Every entry below should be written out again exactly.

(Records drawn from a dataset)
--- --- ---
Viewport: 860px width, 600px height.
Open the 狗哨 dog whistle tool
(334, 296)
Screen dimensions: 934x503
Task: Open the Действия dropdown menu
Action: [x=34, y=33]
--- --- ---
_Answer to the problem_
Viewport: 860px width, 600px height.
Open the 狗哨 dog whistle tool
(334, 296)
Screen dimensions: 934x503
Task: Open the Действия dropdown menu
Action: [x=34, y=33]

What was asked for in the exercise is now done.